AI-Powered Data Discovery and Classification

The Boomi platform leverages AI to classify PII and track sensitive data as it moves through different systems and jurisdictions. With automatic data discovery, you can reduce the risk of failing to mask sensitive data and verify compliance with regional laws without exhaustive manual cataloging.

Unified Governance and Security Controls

With granular role-based access controls, Boomi ensures that only authorized users can view unmasked data based on legitimate business needs. Detailed audit and reporting capabilities track who accesses what data and when, providing the transparency and documentation required by regulators and enterprise security frameworks.

Integration with Data Management Workflows

Boomi incorporates data masking as part of its broader data integration offerings, providing consistent protection throughout the data lifecycle across hybrid and multi-cloud environments. As the leading integration as a platform service (iPaaS), Boomi offers cohesive, seamless management for diverse technology stacks, from legacy appliances to advanced, AI-powered ecosystems, eliminating the security gaps that often occur at integration points and achieving holistic data security.

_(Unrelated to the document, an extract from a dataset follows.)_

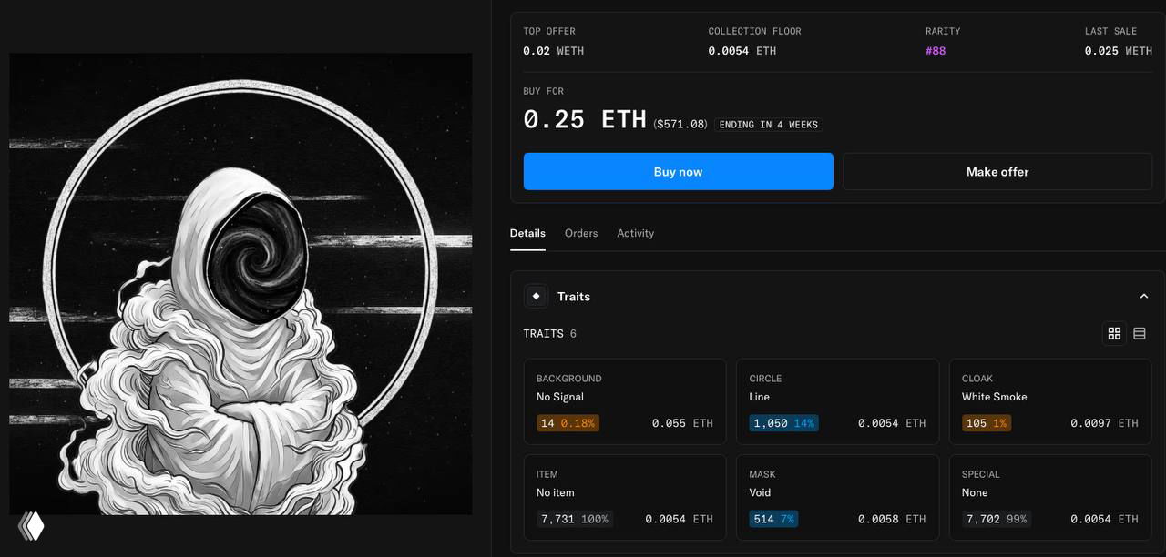The image size is (1166, 557).
Task: Select the Special None trait card
Action: [1050, 497]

Leverage Boomi To Secure Your Data

In a rapidly evolving market fraught with risk, balancing data security with business utility is indispensable. Poor information security can expose your business to data breaches, which can catastrophically derail your operations and stall revenue. On the other hand, failing to take full advantage of your data undermines your competitive advantage, hobbles your ability to grow, and stifles innovation. Data masking eliminates these issues, enabling your organization to take full advantage of production data for everything from development and testing to external collaboration, all while maintaining robust security.

With Boomi’s comprehensive data masking capabilities, you can build a foundation of trusted data to optimize your AI initiatives, improve your decision-making, and simplify integrations.